Your goal
For each line of the listing below that contains the string "agent", copy the line.
Task data below:
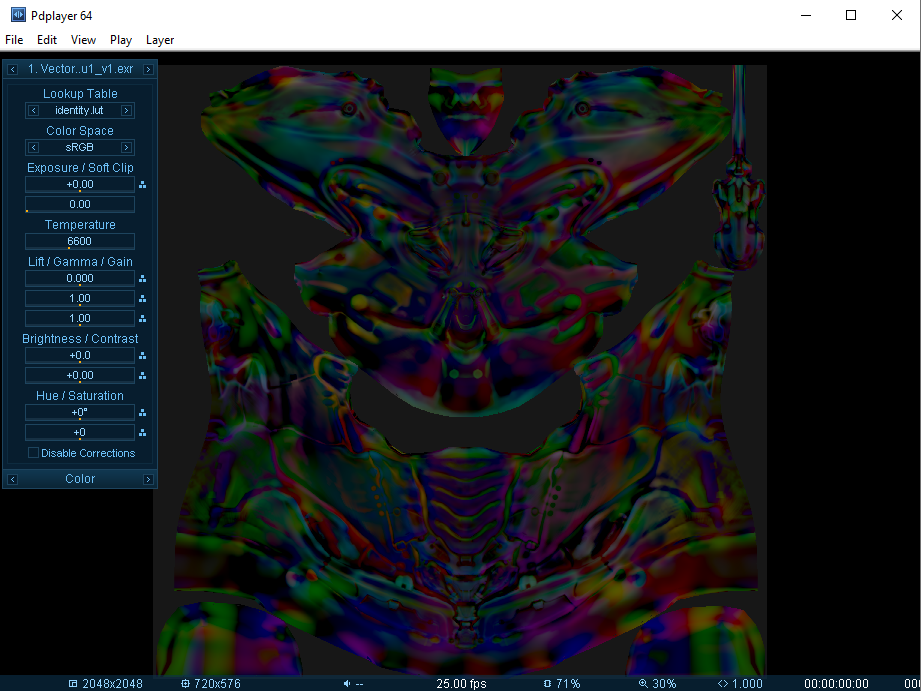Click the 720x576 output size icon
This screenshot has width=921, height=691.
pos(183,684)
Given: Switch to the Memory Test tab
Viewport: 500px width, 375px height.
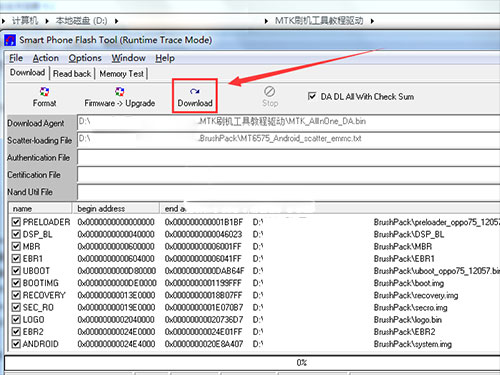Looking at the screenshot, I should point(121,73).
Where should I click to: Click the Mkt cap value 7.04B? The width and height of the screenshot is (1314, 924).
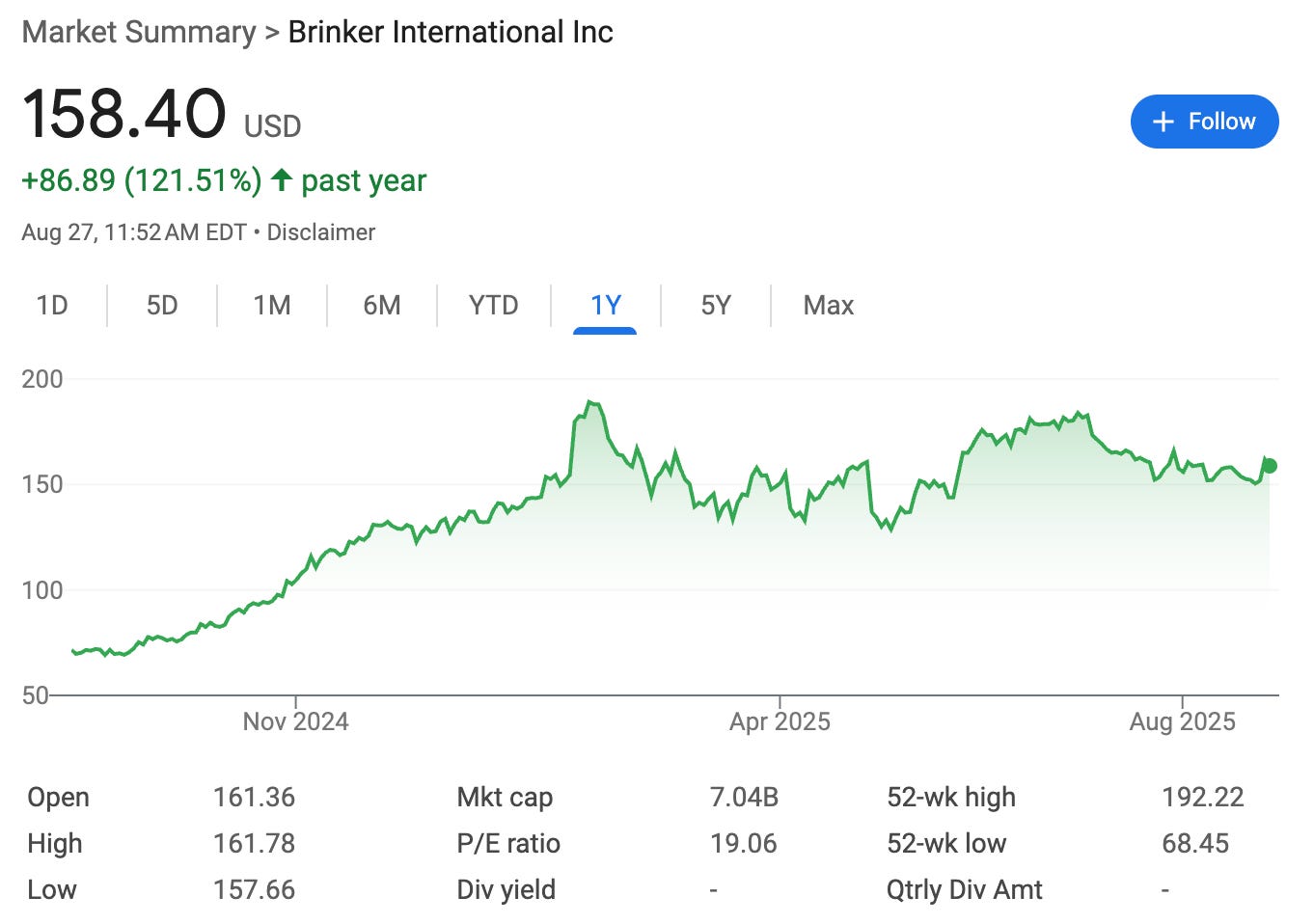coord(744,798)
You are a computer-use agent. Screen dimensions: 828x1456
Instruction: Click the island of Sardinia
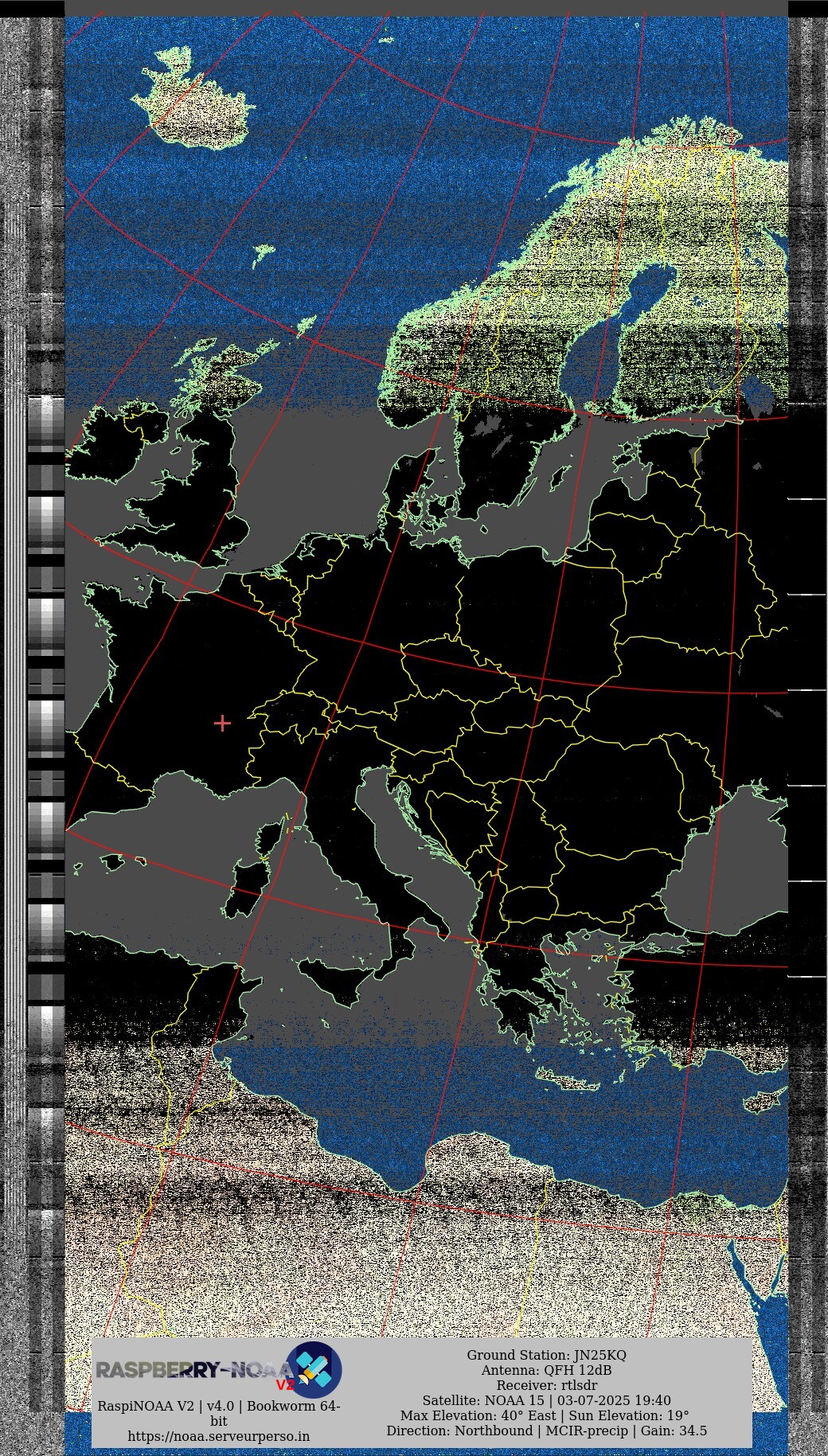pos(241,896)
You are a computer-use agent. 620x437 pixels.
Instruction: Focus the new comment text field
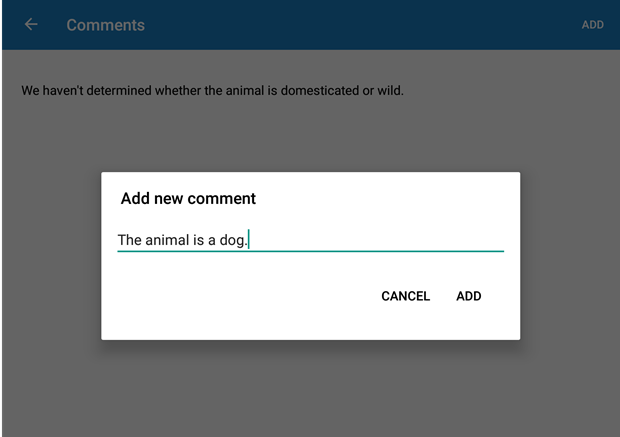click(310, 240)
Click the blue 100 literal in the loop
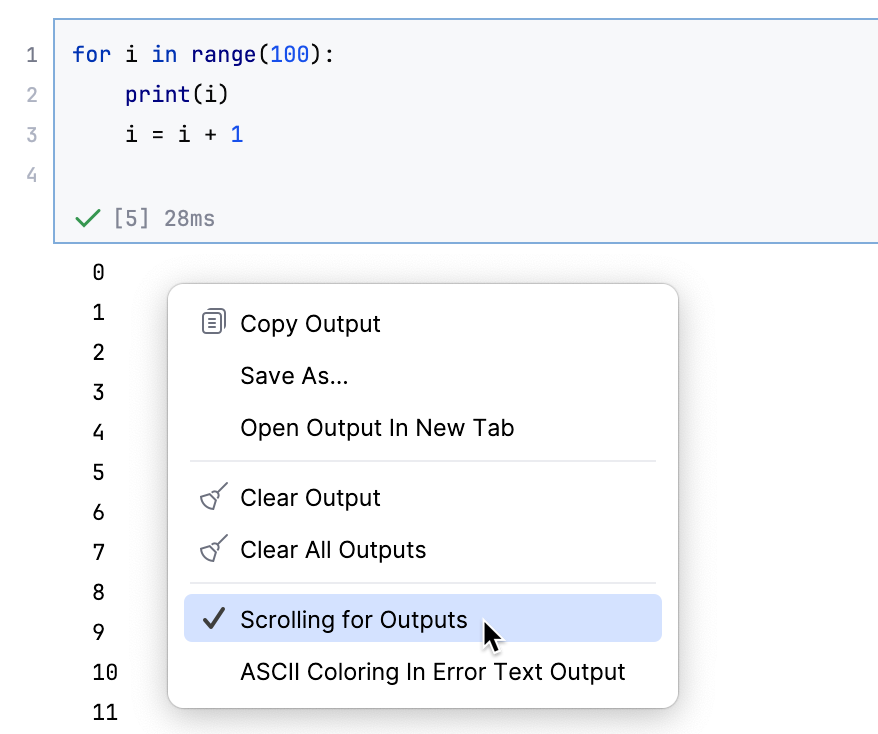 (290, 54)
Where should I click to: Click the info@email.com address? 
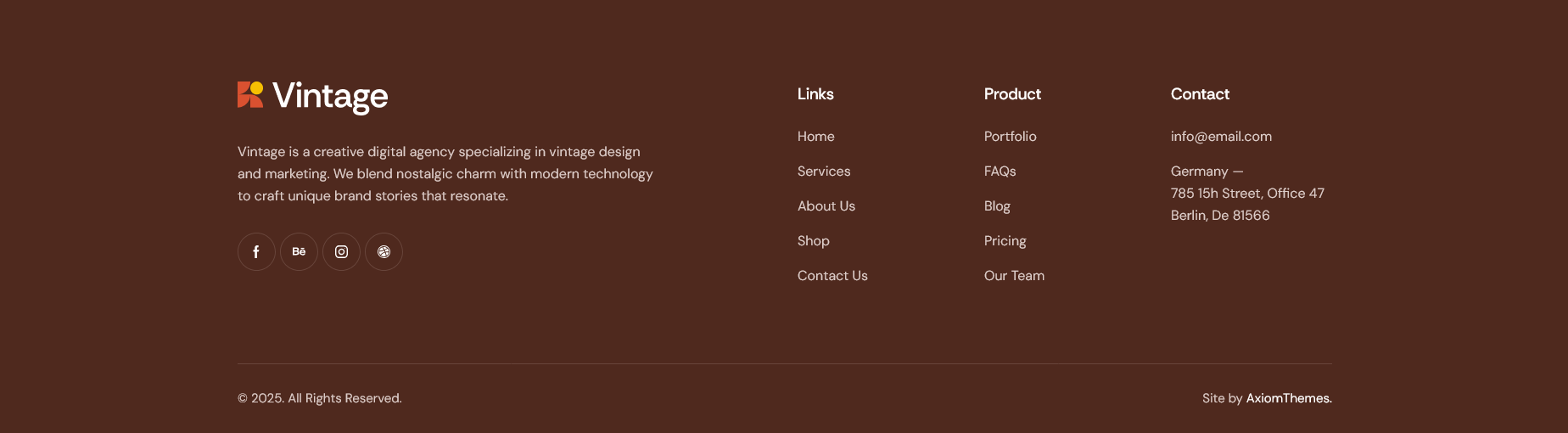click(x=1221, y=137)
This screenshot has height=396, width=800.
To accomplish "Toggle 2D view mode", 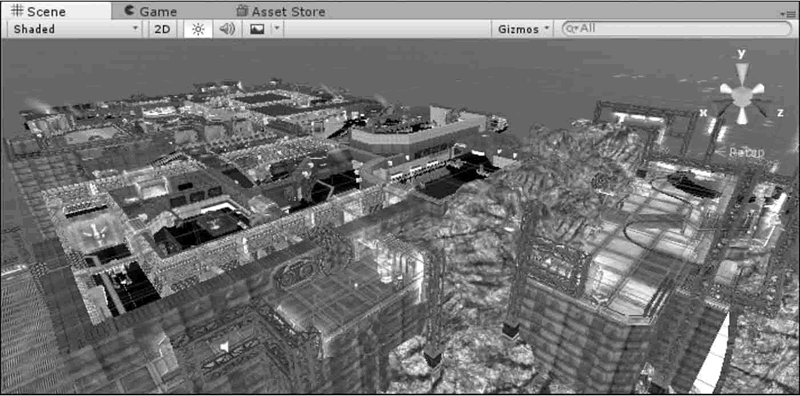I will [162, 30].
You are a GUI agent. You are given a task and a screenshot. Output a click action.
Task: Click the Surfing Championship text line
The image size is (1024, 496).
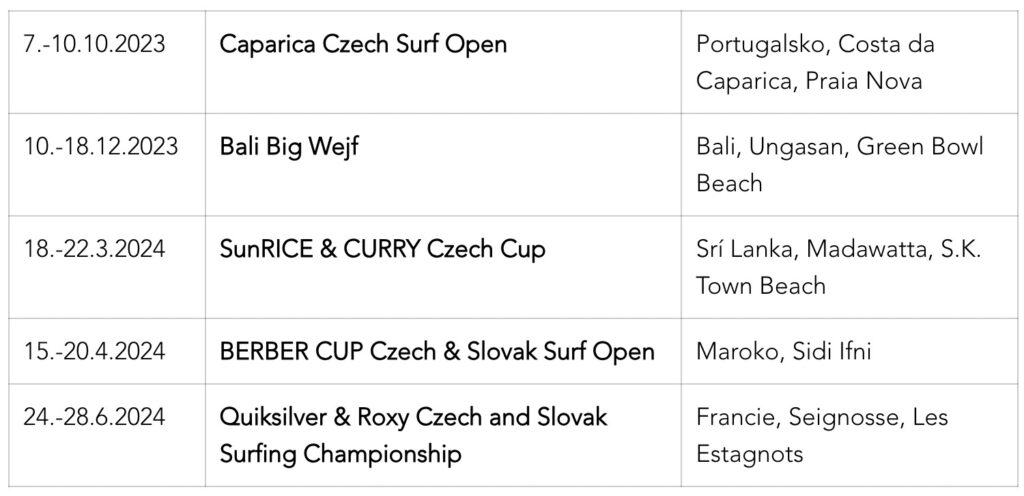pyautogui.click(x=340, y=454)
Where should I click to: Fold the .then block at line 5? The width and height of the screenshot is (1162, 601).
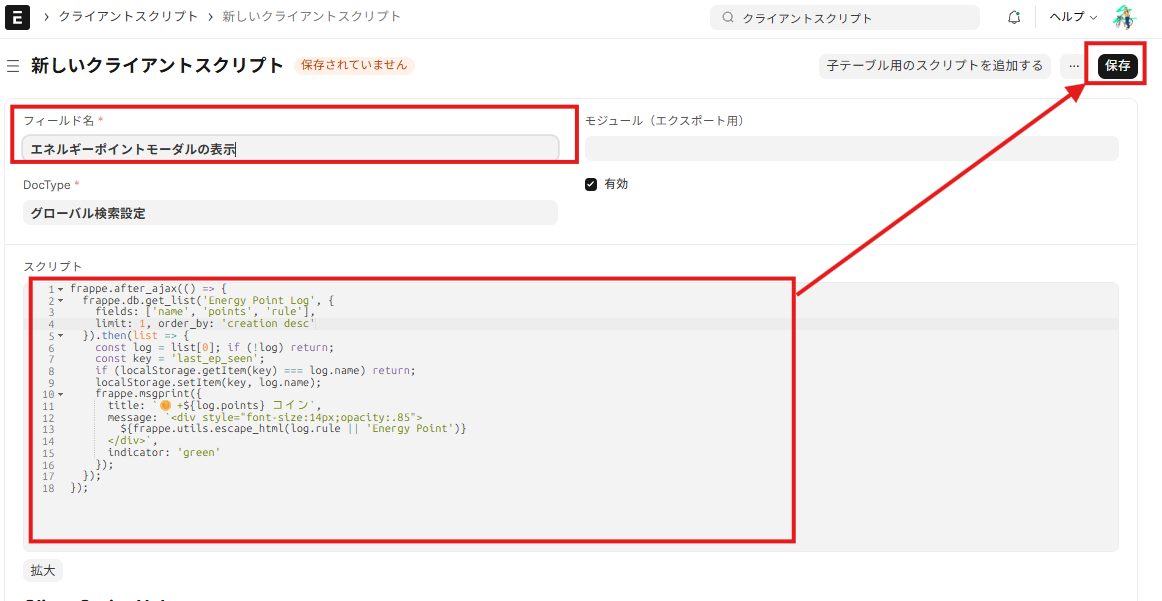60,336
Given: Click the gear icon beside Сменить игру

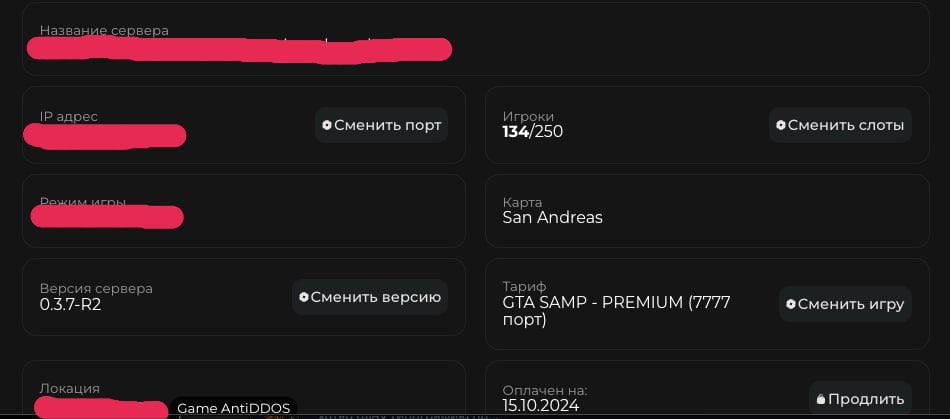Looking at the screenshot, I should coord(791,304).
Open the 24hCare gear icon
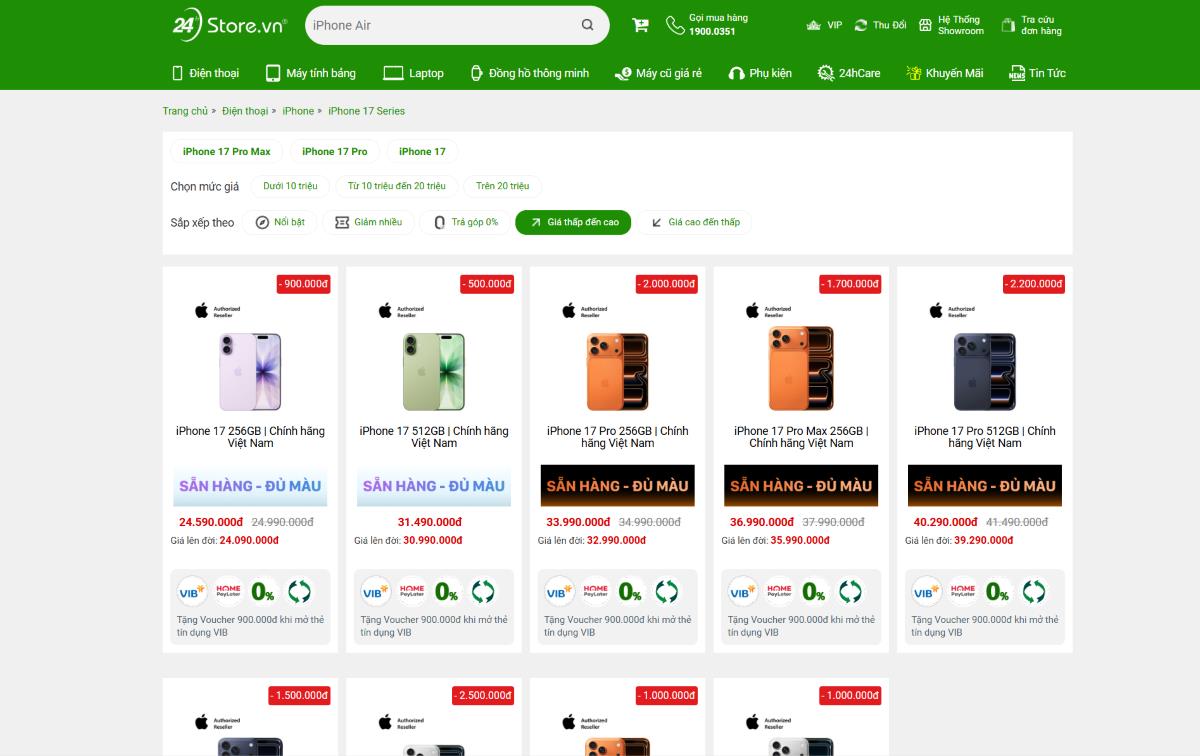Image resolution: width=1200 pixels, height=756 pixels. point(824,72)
End of Task data.
Result for this exercise
You are a computer-use agent. Screen dimensions: 828x1456
You are a computer-use agent. 620x437 pixels.
You are a GUI agent. You are given a task and a screenshot. Output a click action.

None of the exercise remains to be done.